OK start writing, voting starts Friday! Cant wait to read.....


----------



## whitelop (Nov 28, 2012)

"Have you ever wondered where zombies come from? 
They come from a satanic zombie single M&M packet from the pits of hell! That single M&M is the seed that starts the WHOLE zombie apocalypse!
We don't feel like we can handle the responsibility of NOT opening the gates of Hell. But you must remember to keep the packet in a ziplock bag, unopened so it doesn't become the beginning of the end. Do you think you're ready to hold the worlds fate in your hands?"

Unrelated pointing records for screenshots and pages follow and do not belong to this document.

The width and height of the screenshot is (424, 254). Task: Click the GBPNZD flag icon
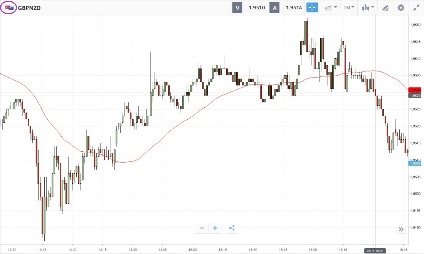coord(9,7)
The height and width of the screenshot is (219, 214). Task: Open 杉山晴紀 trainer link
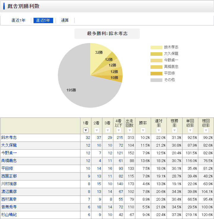click(x=9, y=215)
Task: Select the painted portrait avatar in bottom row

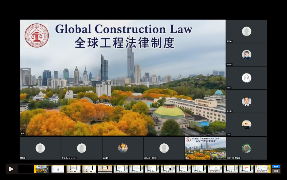Action: pyautogui.click(x=123, y=148)
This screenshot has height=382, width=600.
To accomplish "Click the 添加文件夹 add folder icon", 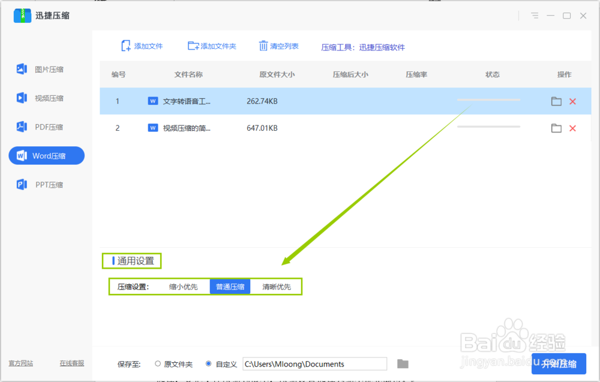I will (211, 46).
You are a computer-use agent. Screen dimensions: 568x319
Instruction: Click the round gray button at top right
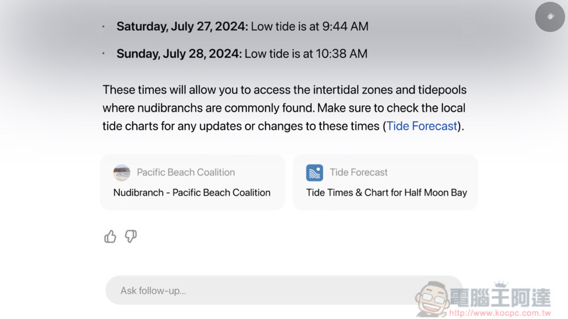coord(550,16)

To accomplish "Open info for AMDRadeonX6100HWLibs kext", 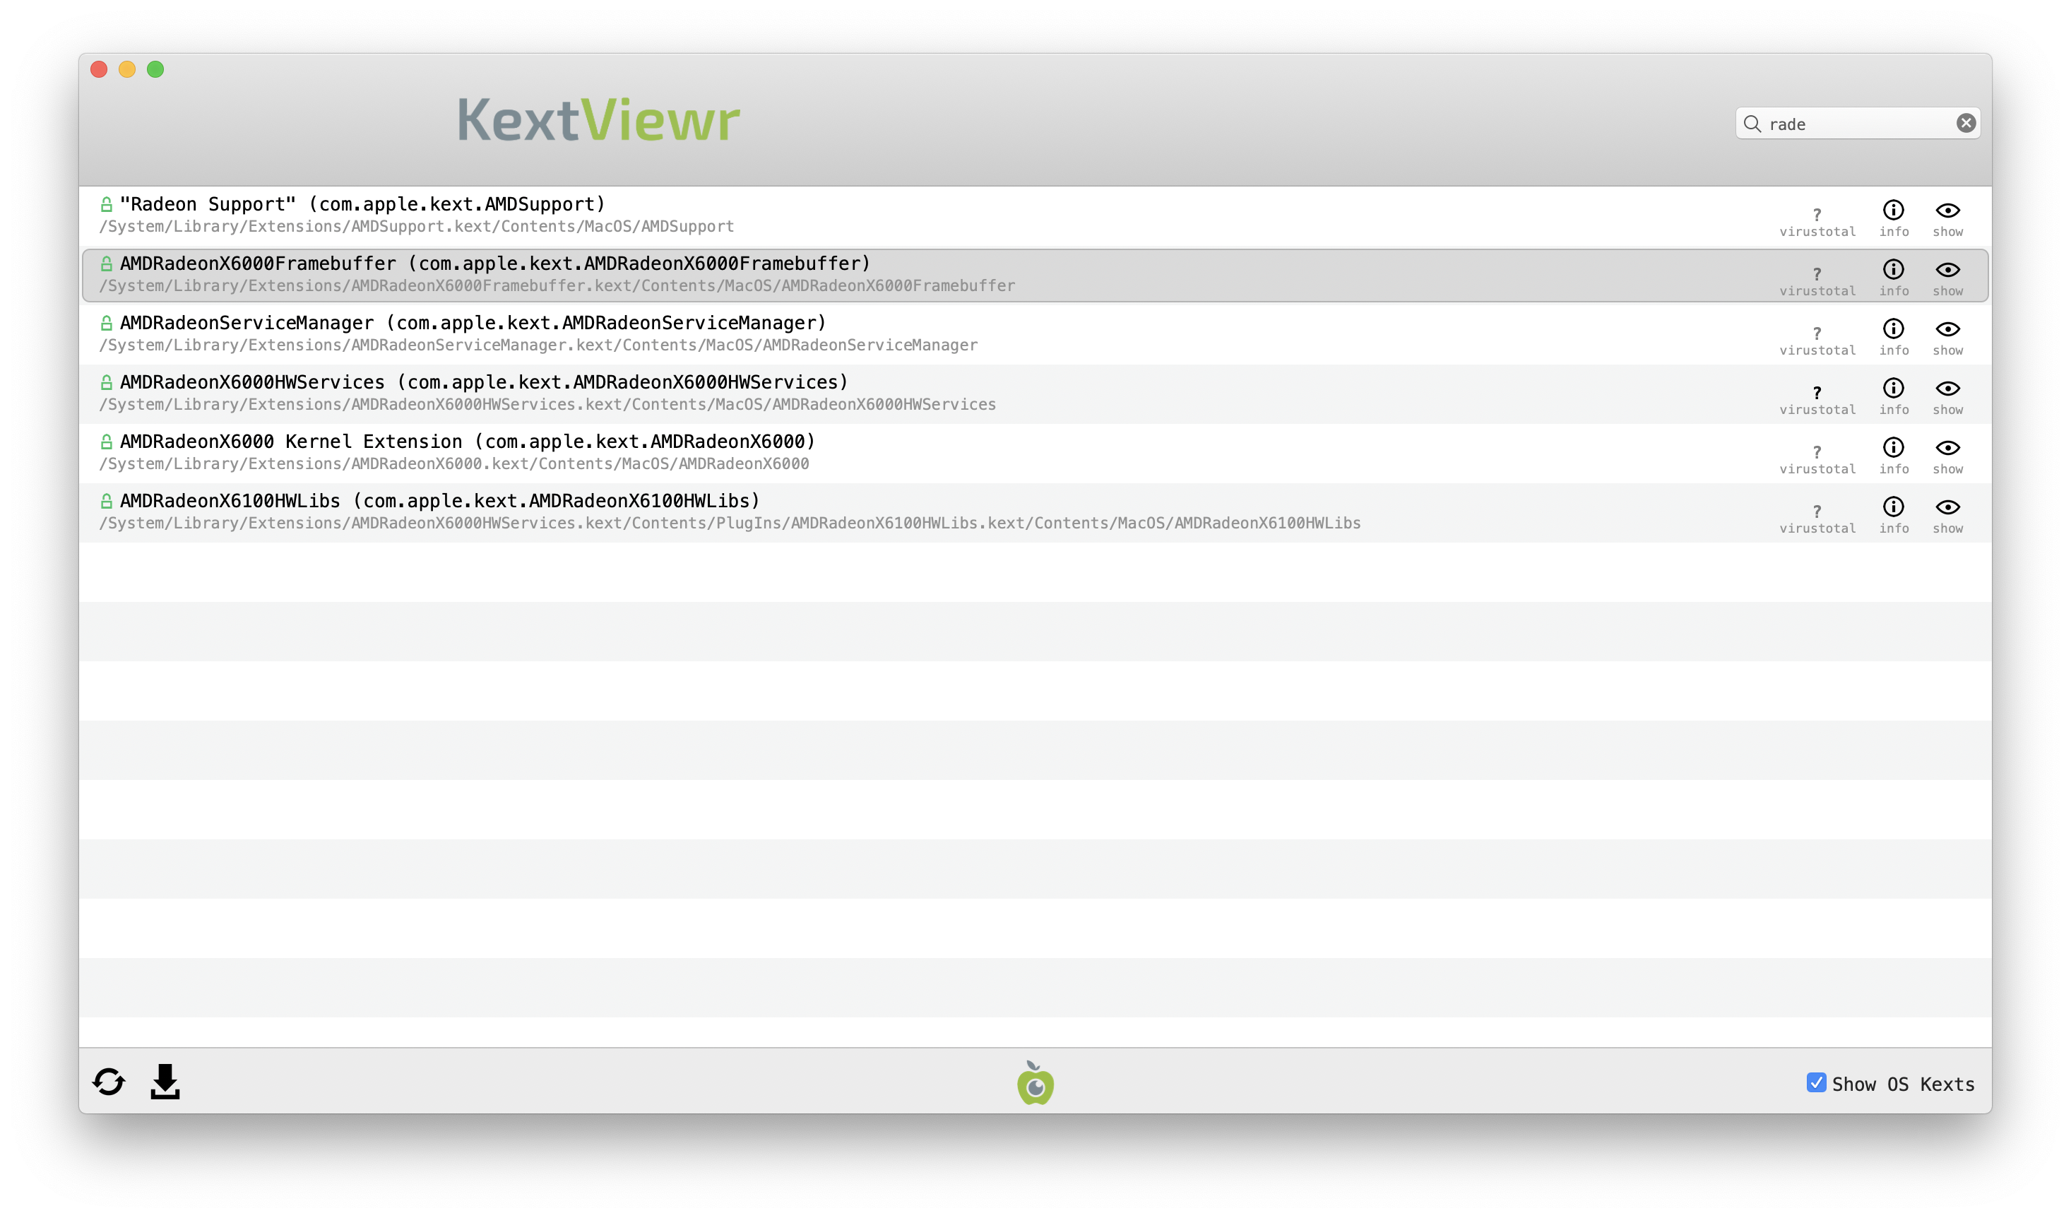I will (x=1893, y=507).
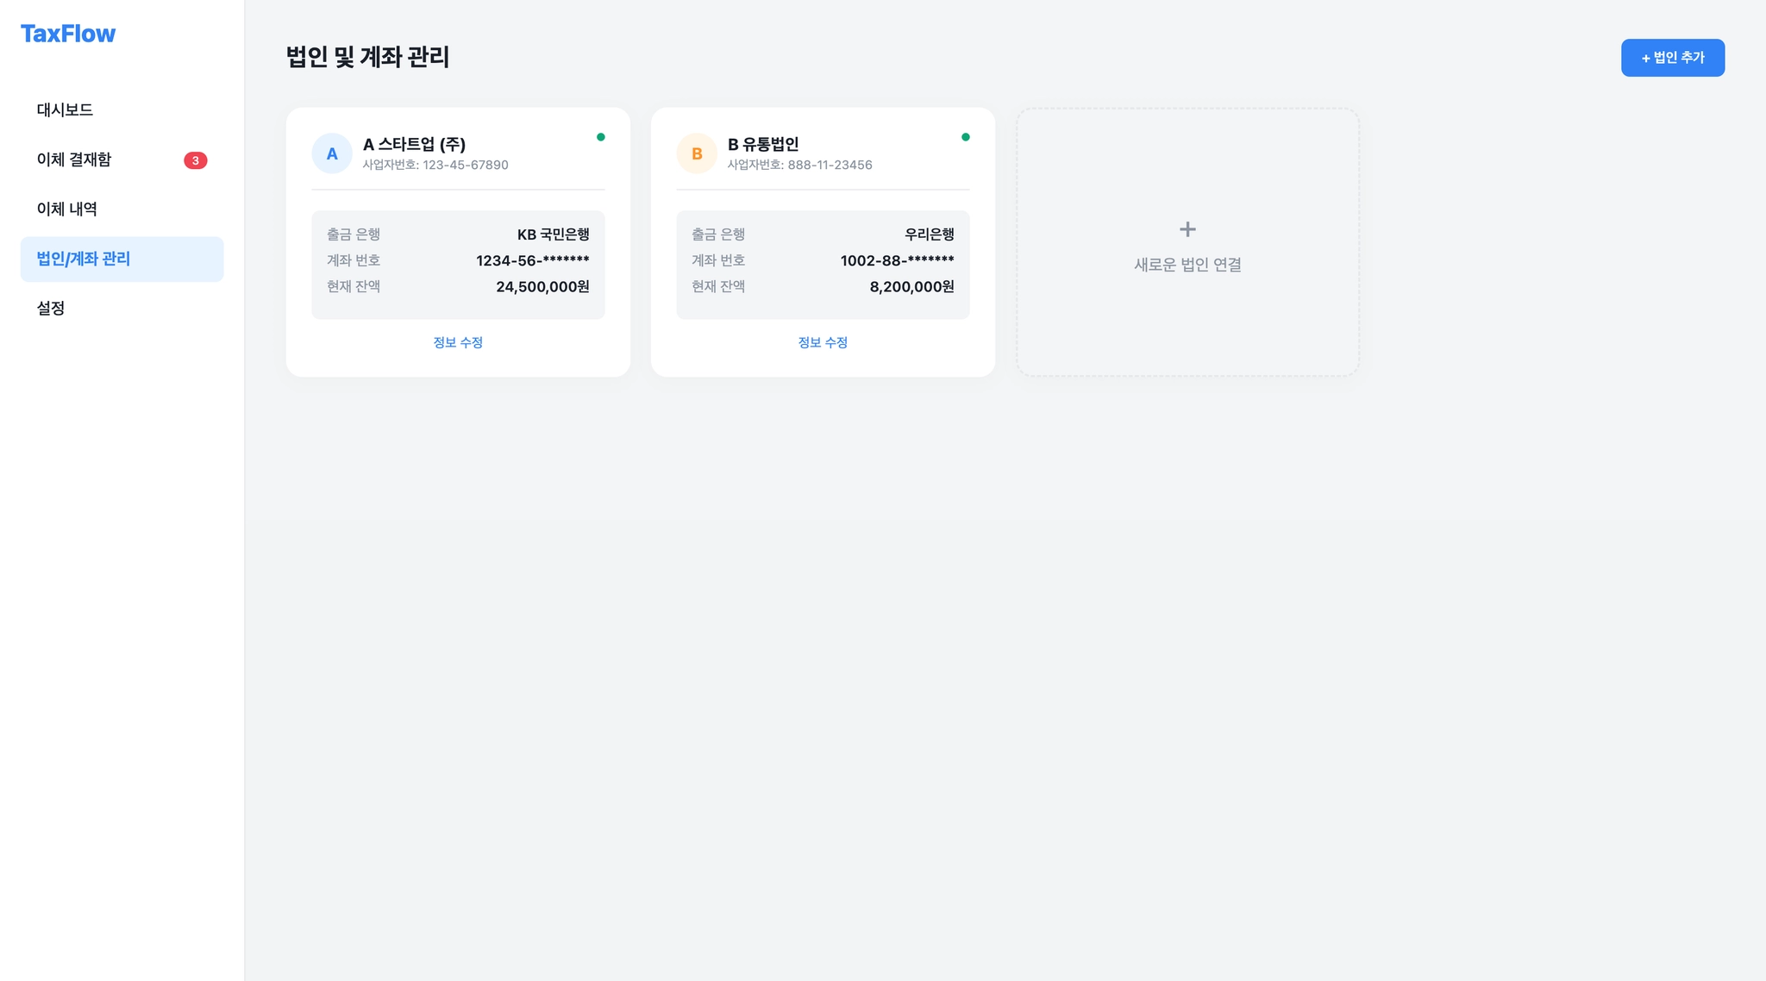Open 설정 from sidebar

click(x=51, y=308)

(But when you read it, you have to read it in the voice of the late Don LaFontaine.)


----------



## I_heart_Fraggles (Nov 28, 2012)

Very nice


----------



## Apebull (Nov 28, 2012)

too busy laughing to even think of anything 
:laugh::roflmao::laugh::roflmao::laugh::roflmao::laugh::roflmao::laugh:


----------



## I_heart_Fraggles (Nov 28, 2012)

:nonono:
April that is not a proper entry for something as serious as this evil packet...Some people :/


----------



## I_heart_Fraggles (Nov 29, 2012)

inkbouce:


----------



## I_heart_Fraggles (Nov 29, 2012)

I was told that this was passed over cause they thought it was spam...This is the real deal people!


----------



## MarisaAndToby (Nov 29, 2012)

THE SATANIC ZOMBIE SINGLE M&M PACKET FROM THE PITS OF HELL!!!!!
DUN-DUN-DUN.....

Here we were, minding our own business. Sifting through fun-sized packages of M&Ms complete with irresistible peanut buttery goodness hidden inside. But inside one packet, something ELSE was hidden... and it was nothing good nor was it peanut buttery. 

This...... abomination... contains a single Peanut Butter M&M. ONE. Just the thought of such a thing existing - THE HORROR! What could have caused such a tragic and evil lack of quality control measures? It is obviously a message sent to us from the devil himself from the depths of hell. 

(Come to think of it, it's pretty hot down there right? Shouldn't the lone monstrosity be melted beyond recognition? The fact that it remains a solid is PROOF of its evil and demonic nature.)

Right, right. Message FROM HELL. What is this message telling us? ISN'T IT OBVIOUS, YOU FOOLS? The zombies are coming. NO ONE is safe. This is the final warning of the impending doom of our society as we know it. The collapse of social structure is near!

However, we have brilliantly developed a way to contain the Satanic Zombie Single M&M Packet From the Pits of Hell. By enveloping it in this high tech message transmission blocker, we have saved the world. 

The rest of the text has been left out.